W komunikacie wydanym w sobotę po dwudniowych obradach ogłoszono: "Po latach dyskusji i w rezultacie postępów dokonanych w zeszłym roku osiągnęliśmy historyczne porozumienie w sprawie bardziej stabilnego i sprawiedliwego systemu fiskalnego". Przypomniano, że według OECD globalny minimalny podatek na poziomie 15 procent od korporacji mógłby przynieść rocznie 150 mld dolarów. W dokumencie położono nacisk na konieczność rozwiązania pozostających jeszcze kwestii i sfinalizowania szczegółowego planu.
Gospodarz weneckiego spotkania, włoski minister finansów Daniele Franco oświadczył w podsumowaniu, że zawarta umowa ma bardzo ważne znaczenie i zaznaczył, że plan przewiduje dopracowanie szczegółów do października, czyli do spotkania szefów rządów państw G20.
Przygotowania do następnych pandemii
Uczestnicy obrad zgodzili się też co do konieczności powołania grupy zadaniowej Banku Światowego, Światowej Organizacji Zdrowia, Międzynarodowego Funduszu Walutowego i Światowej Organizacji Handlu, która byłaby odpowiedzialna za kwestie szczepień i leczenia w krajach rozwijających się oraz działania, by "lepiej być przygotowanym" na następne pandemie. Ponadto ministrowie i szefowie banków zadeklarowali w komunikacie dalsze wspieranie ożywienia gospodarczego i to, że nie będą wycofywać się przedwcześnie z projektów udzielania pomocy, także po to, by zapewnić stabilność cen i sytuacji finansowej oraz długoterminową równowagę budżetową.

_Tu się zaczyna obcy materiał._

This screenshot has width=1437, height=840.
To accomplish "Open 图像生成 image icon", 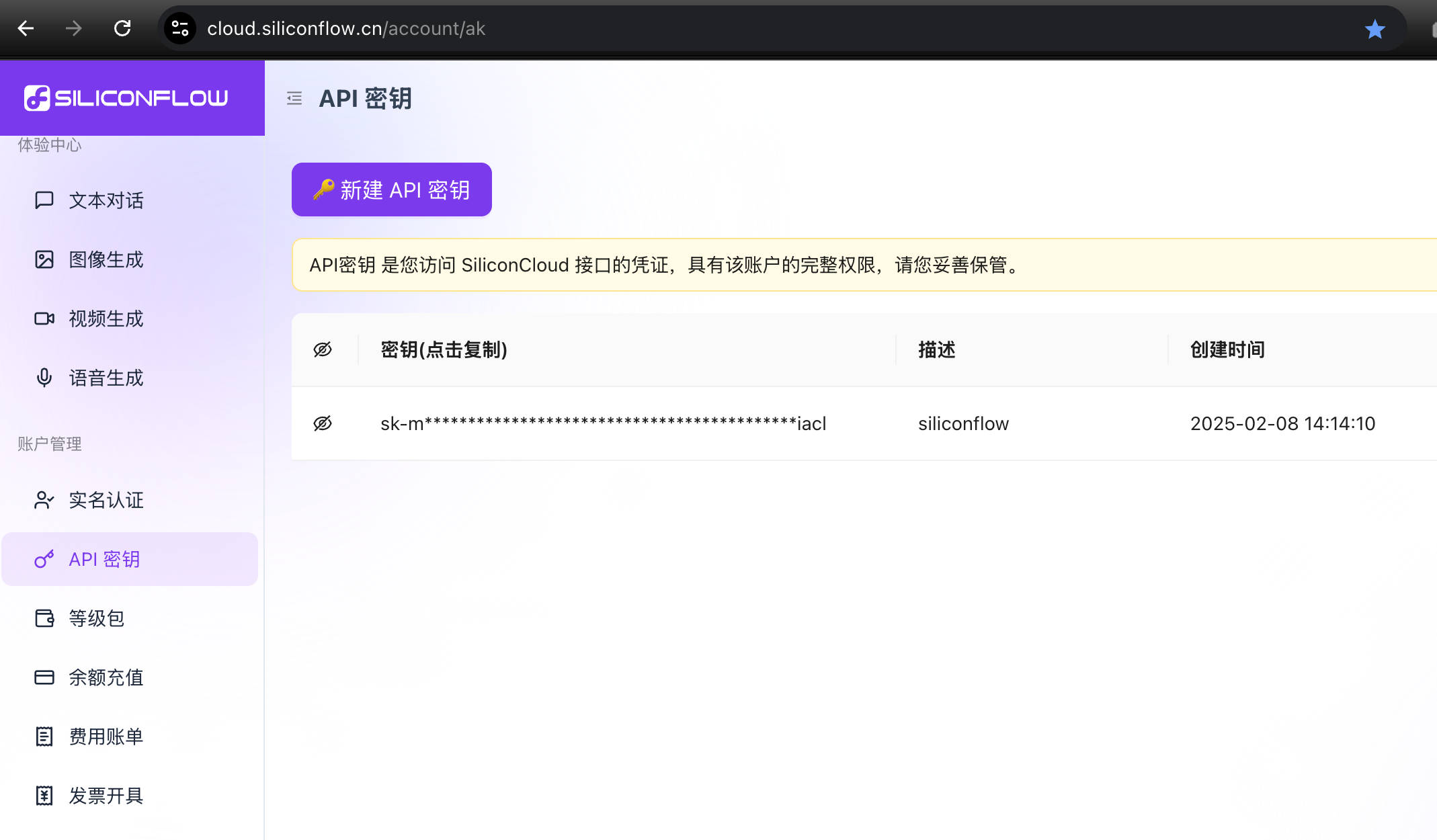I will pyautogui.click(x=44, y=259).
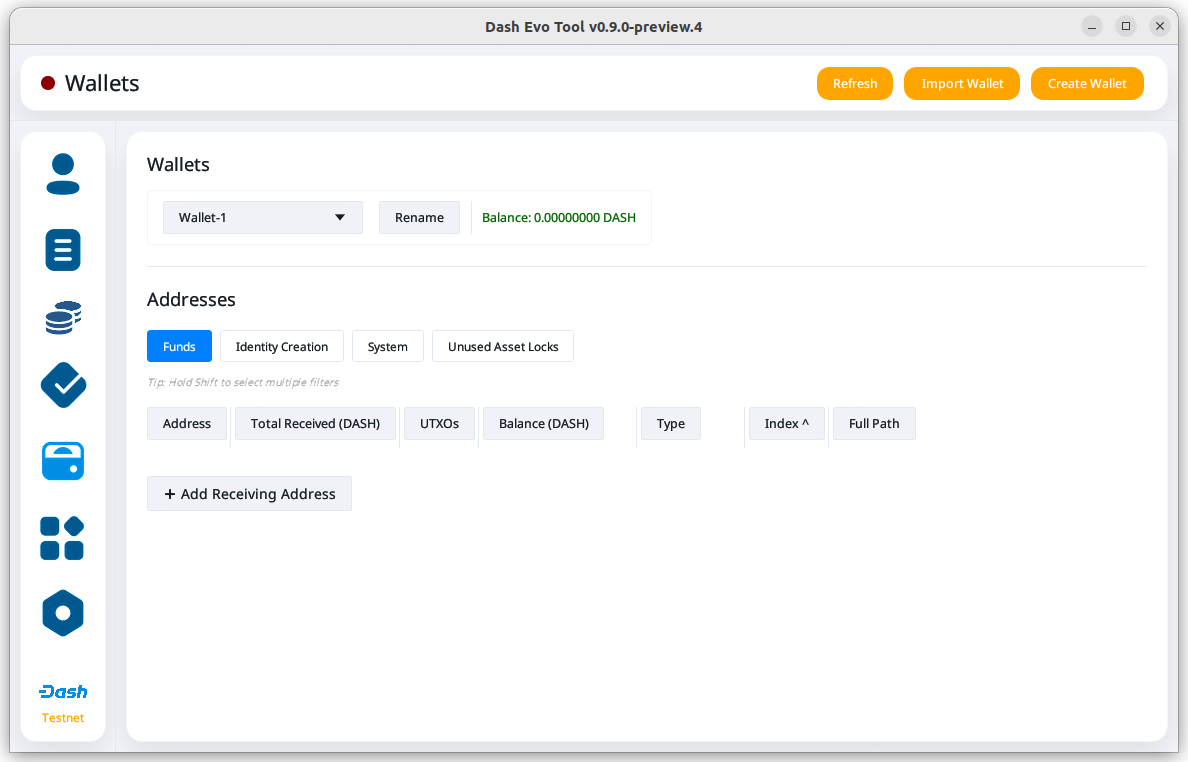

"Będziemy kontynuować naszą współpracę międzynarodową, by prowadzić globalną gospodarkę ku silnemu, zrównoważonemu, wyrównanemu i inkluzywnemu wzrostowi" - głosi komunikat z Wenecji. Ponadto zapewniono w nim o nadaniu priorytetu przyspieszeniu dostaw szczepionek do krajów uboższych oraz udzielenia im pomocy w kwestii diagnoz i terapii.
Obradom towarzyszył protest około 700 przeciwników G20. Interweniowała policja. Organizatorzy manifestacji poinformowali, że kilka osób zostało zatrzymanych.